Ingredients Nutrition


  1. MEAT FILLING: Heat oil in a medium saucepan, add the onion and garlic, cook until tender.
  2. Add meat and cook until browned.
  3. Add oregano, basil, 2 tsp tomato paste, and cook uncovered for 10 to 15 minutes, stirring.
  4. Add chopped spinach and combine.
  5. Combine egg and cream, stir into meat mixture and season. Set aside.
  6. TOMATO SAUCE: Heat oil in the pan, add the onion and garlic, cook until tender.
  7. Add the puréed tomatoes, tomato paste, seasonings and simmer for 10 minutes, covered.
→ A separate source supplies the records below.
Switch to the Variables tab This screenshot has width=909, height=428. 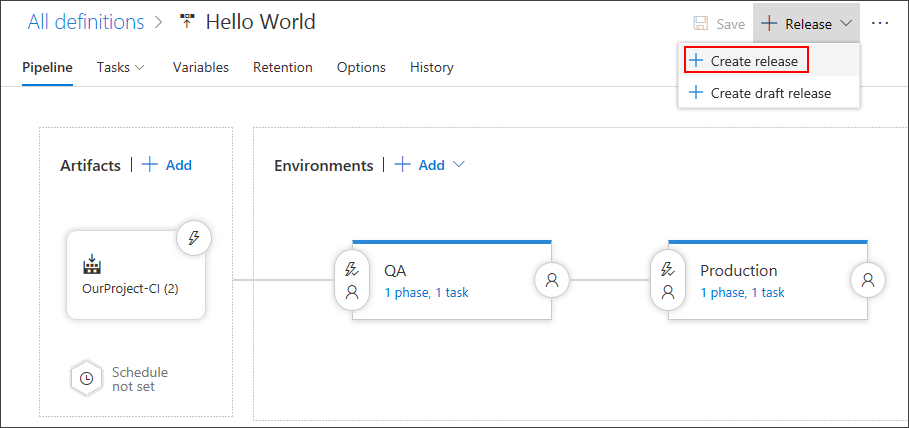pyautogui.click(x=200, y=67)
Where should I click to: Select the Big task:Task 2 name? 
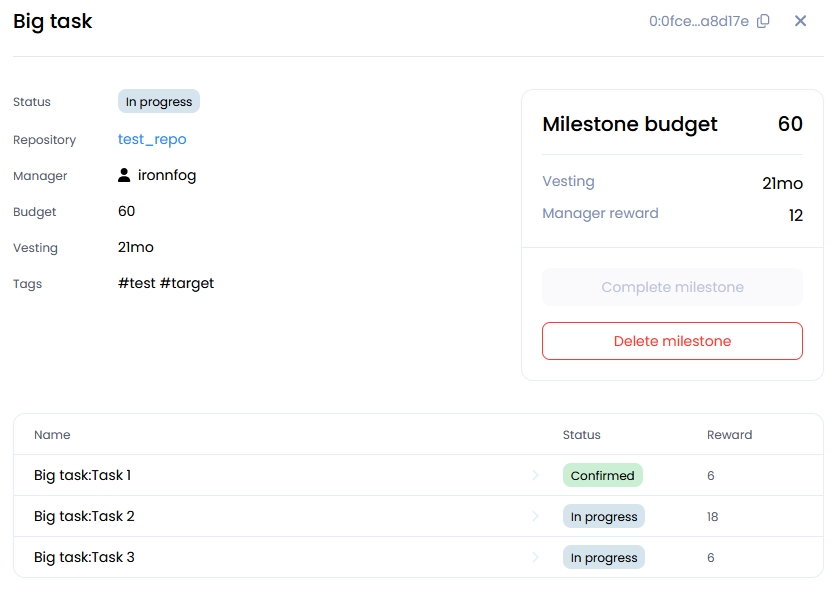tap(84, 516)
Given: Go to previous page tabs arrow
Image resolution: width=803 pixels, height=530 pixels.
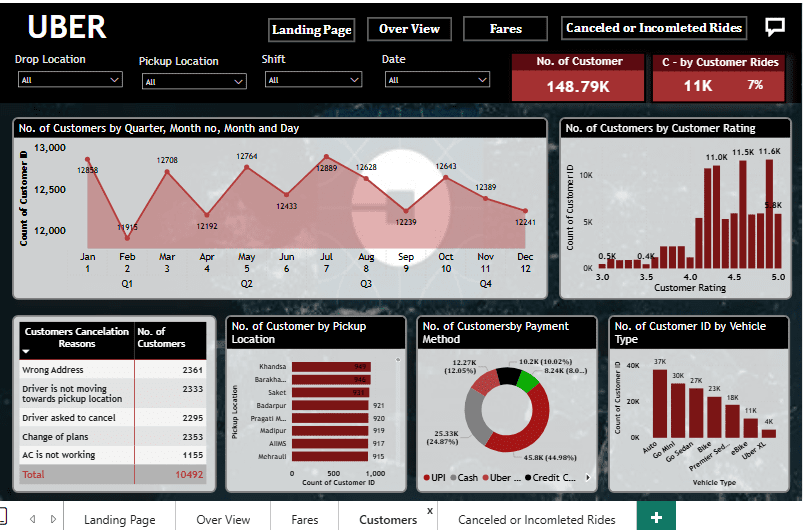Looking at the screenshot, I should click(32, 518).
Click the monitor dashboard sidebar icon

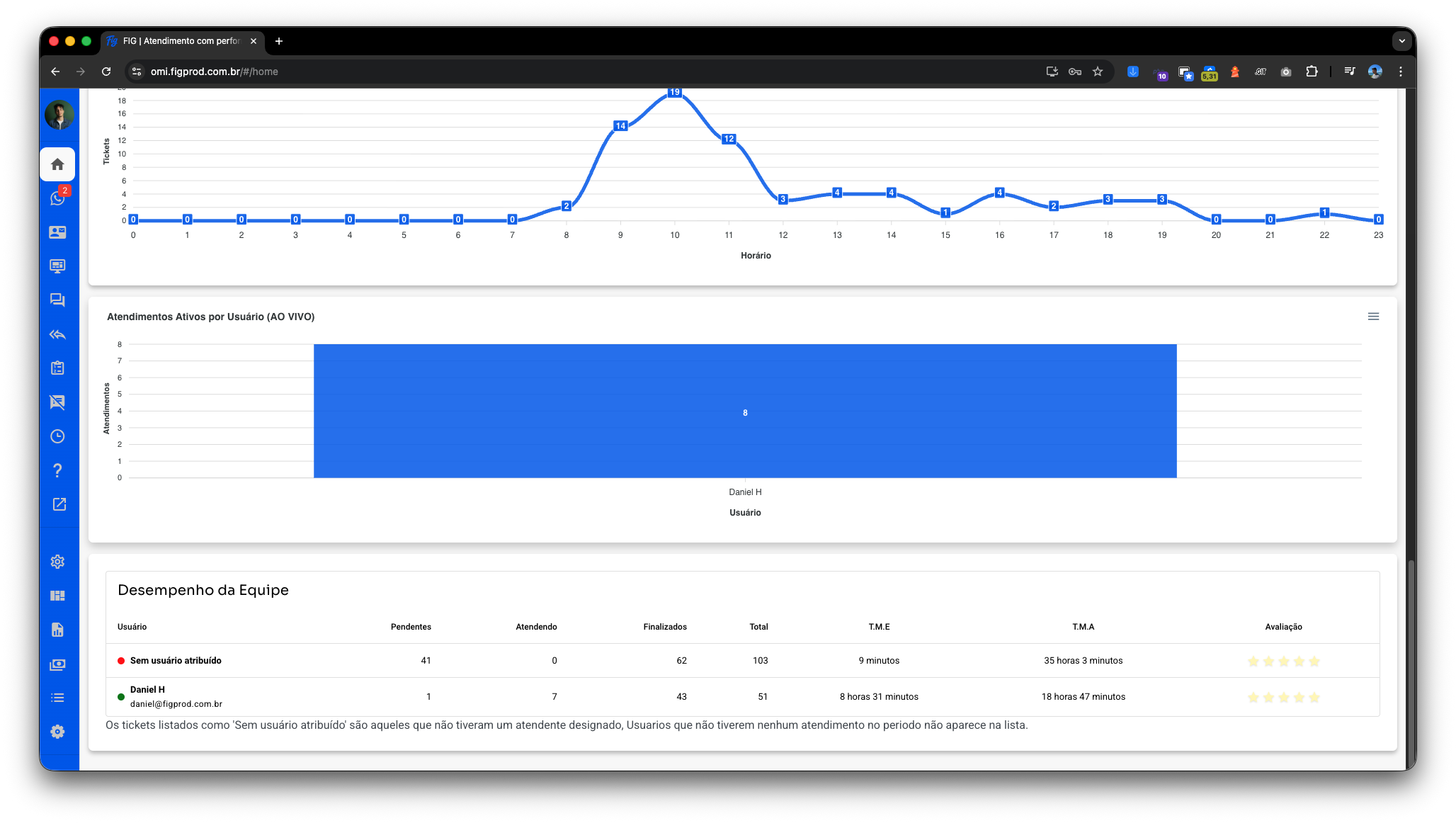[58, 266]
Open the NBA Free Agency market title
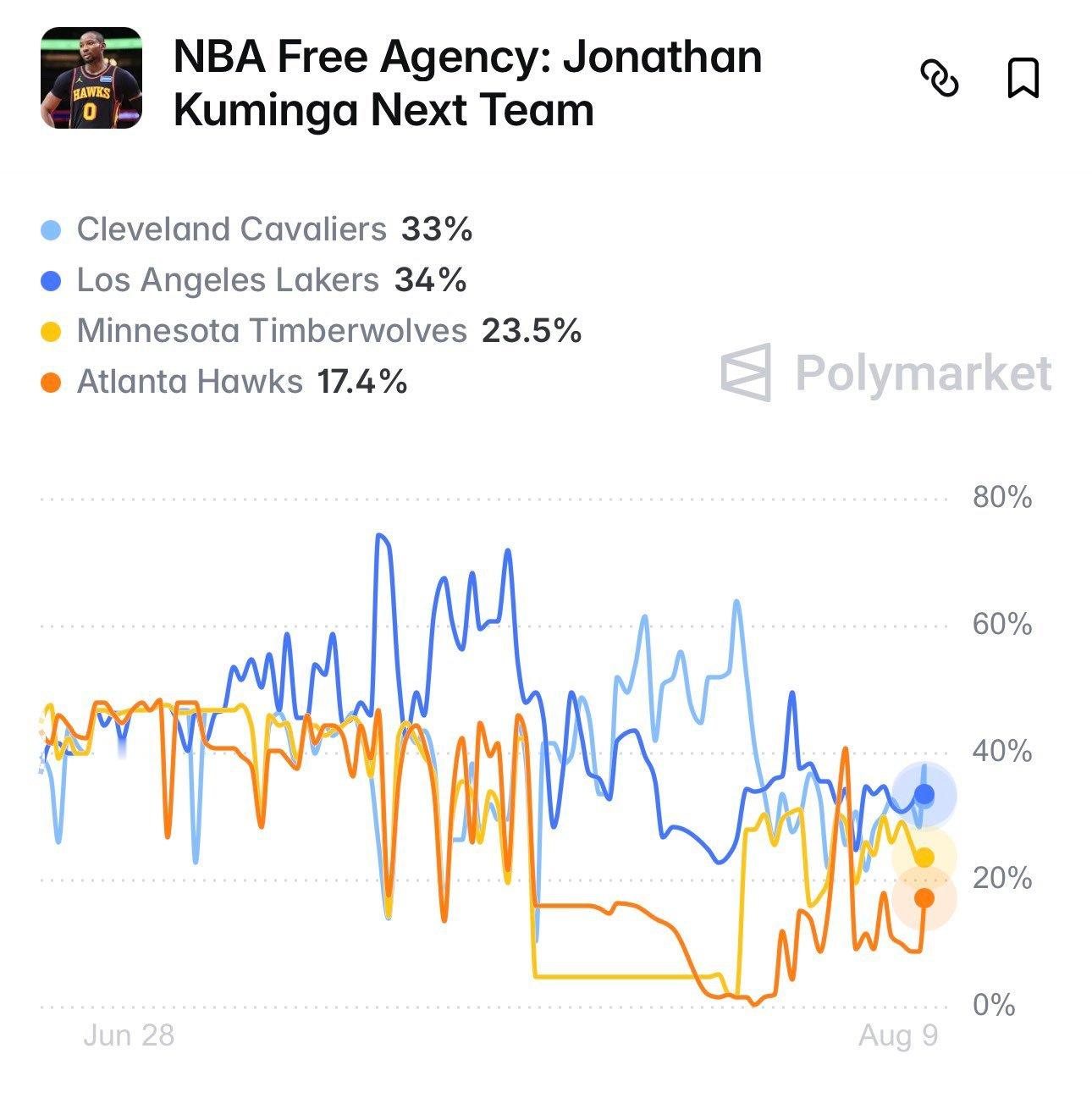 click(x=467, y=83)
Remove from heat and set aside.
  8. BÉCHAMEL SAUCE: Place sliced onion and peppercorns in the milk, bring slowly to the boil, remove from heat and let stand for 5 minutes.
  9. Melt butter in a saucepan, add the flour first made into a thin paste (roux) to the saucepan.
  10. Strain the milk, discarding the onions and peppercorn, and slowly add to the saucepan whisking until it thickens, then add the cream and season to taste with salt and pepper -- set aside.
  11. ASSEMBLY (Once cooled): Cook the pasta according to package directions, then plunge into cold water to stop the cooking. Drain. Stuff the cooled meat mixture into the tubes - using either a small spoon or clean hands. I find it easy using disposable gloves. to fill them.
  12. Spread 3 tablespoons of the tomato sauce over the base of a large shallow dish, then arrange the filled cannelloni side-by-side over the sauce.
  13. Spoon the Béchamel Sauce over the cannelloni and then cover with the tomato sauce.
  14. Sprinkle the grated cheeses evenly on top and bake uncovered at 350ºF/175ºC for 30-35 minutes.
  15. Serve with Salads, Crusty bread and a nice glass of red wine.